• [BRIEF]: What lines in the listing below hold the string "Widerruf"? Please copy them out.

• [INPUT]:
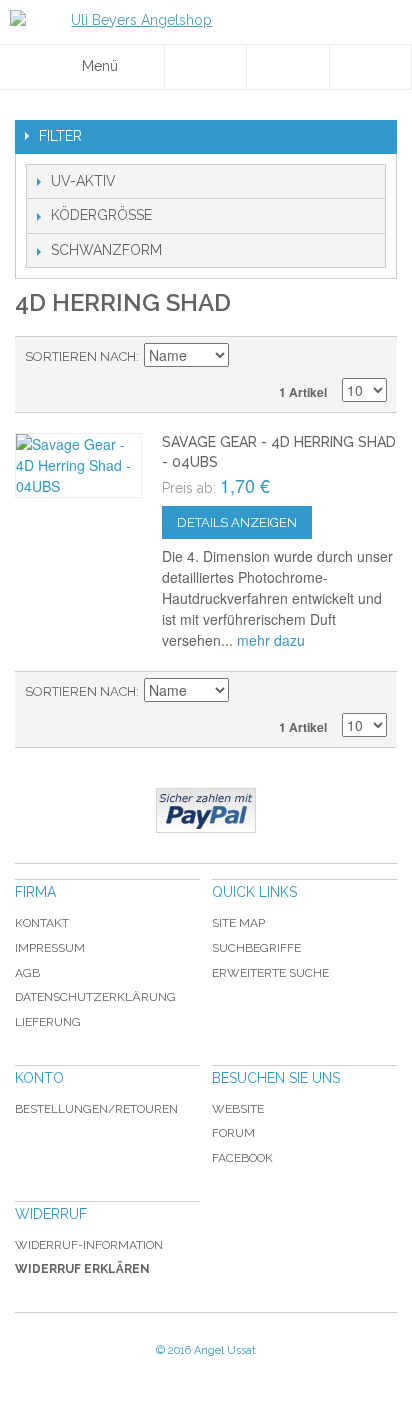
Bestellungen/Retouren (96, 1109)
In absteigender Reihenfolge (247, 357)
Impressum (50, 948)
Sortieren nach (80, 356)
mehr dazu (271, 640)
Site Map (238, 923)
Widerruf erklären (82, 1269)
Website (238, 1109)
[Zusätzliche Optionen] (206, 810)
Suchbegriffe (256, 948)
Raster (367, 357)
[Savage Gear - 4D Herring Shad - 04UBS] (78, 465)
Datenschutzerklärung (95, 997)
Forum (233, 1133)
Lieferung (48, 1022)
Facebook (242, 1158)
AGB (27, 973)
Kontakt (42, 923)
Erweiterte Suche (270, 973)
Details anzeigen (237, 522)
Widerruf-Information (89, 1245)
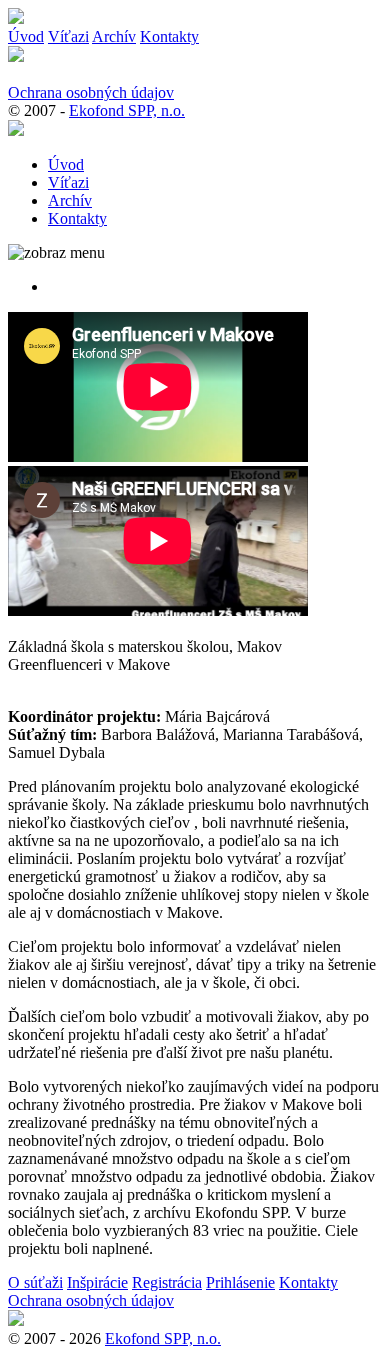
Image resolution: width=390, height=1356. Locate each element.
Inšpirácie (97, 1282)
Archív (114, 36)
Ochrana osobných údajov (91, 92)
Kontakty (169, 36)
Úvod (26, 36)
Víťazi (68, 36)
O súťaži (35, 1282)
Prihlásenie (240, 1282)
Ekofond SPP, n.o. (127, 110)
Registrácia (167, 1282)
...
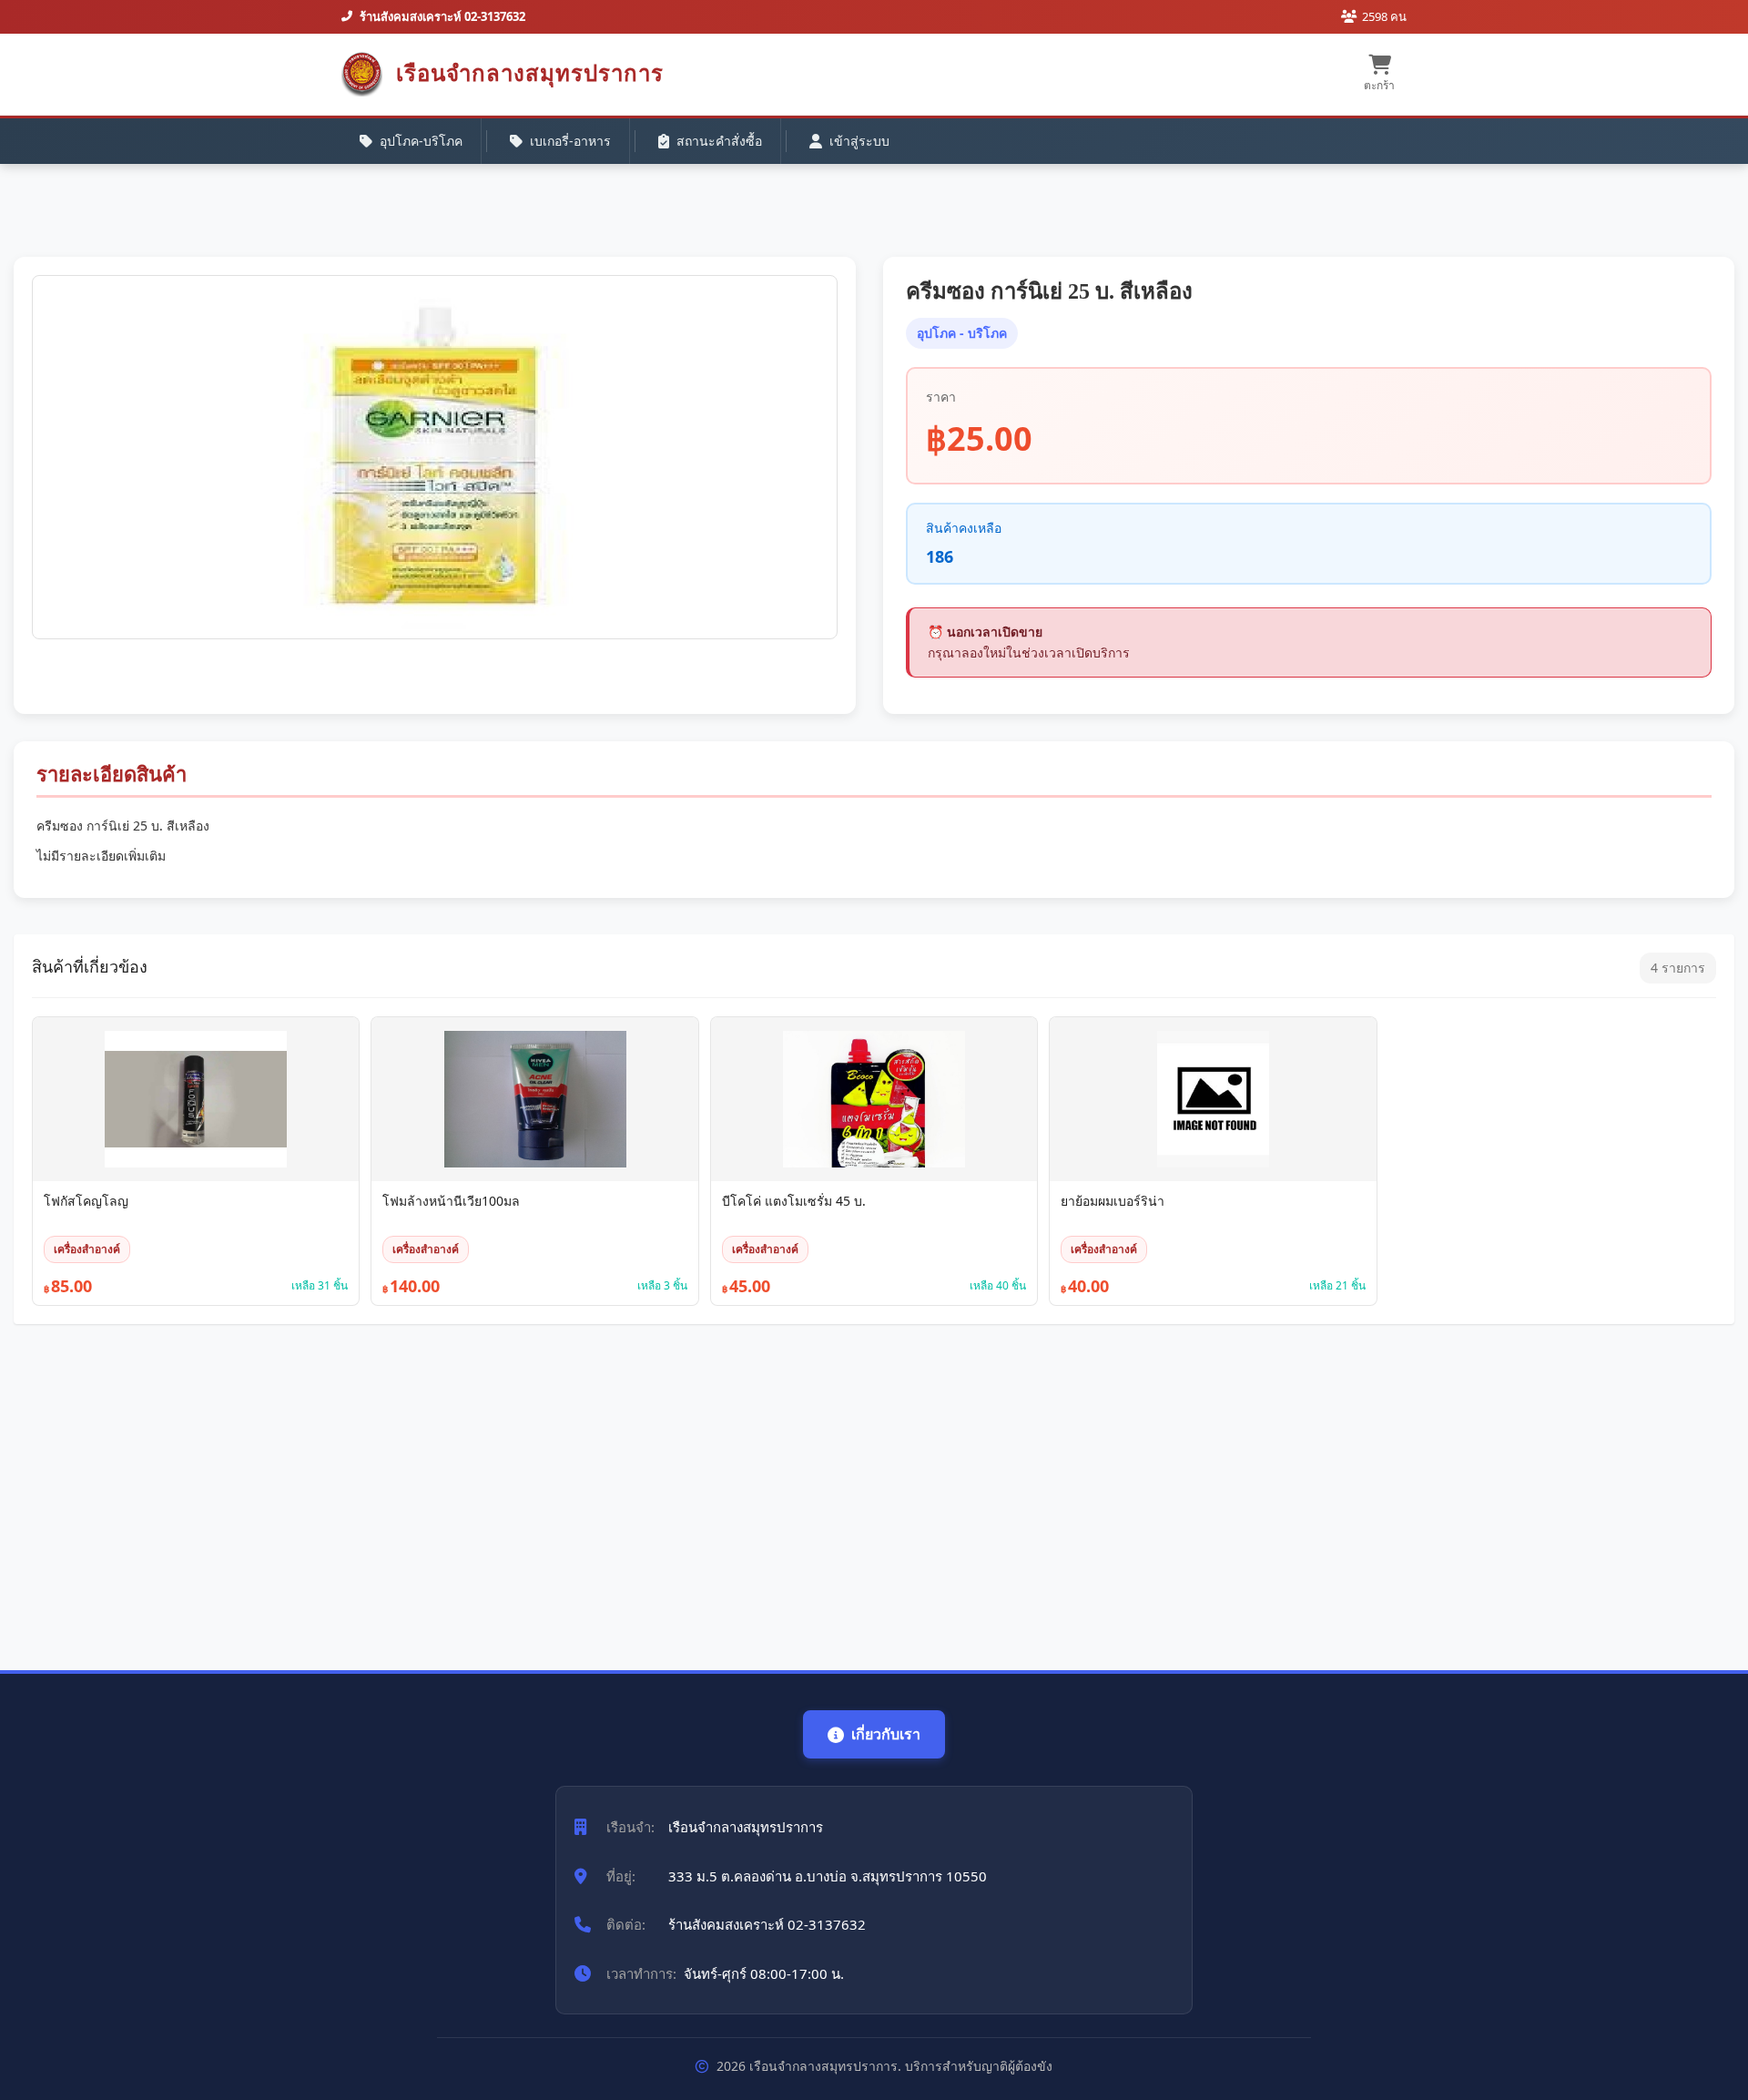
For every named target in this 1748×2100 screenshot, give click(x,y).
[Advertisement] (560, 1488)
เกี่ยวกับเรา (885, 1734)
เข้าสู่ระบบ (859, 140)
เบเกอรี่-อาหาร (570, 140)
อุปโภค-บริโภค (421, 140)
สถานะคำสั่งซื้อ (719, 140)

• [TASK ANSWER]:
Widerruf erklären (82, 1269)
Widerruf-Information (89, 1245)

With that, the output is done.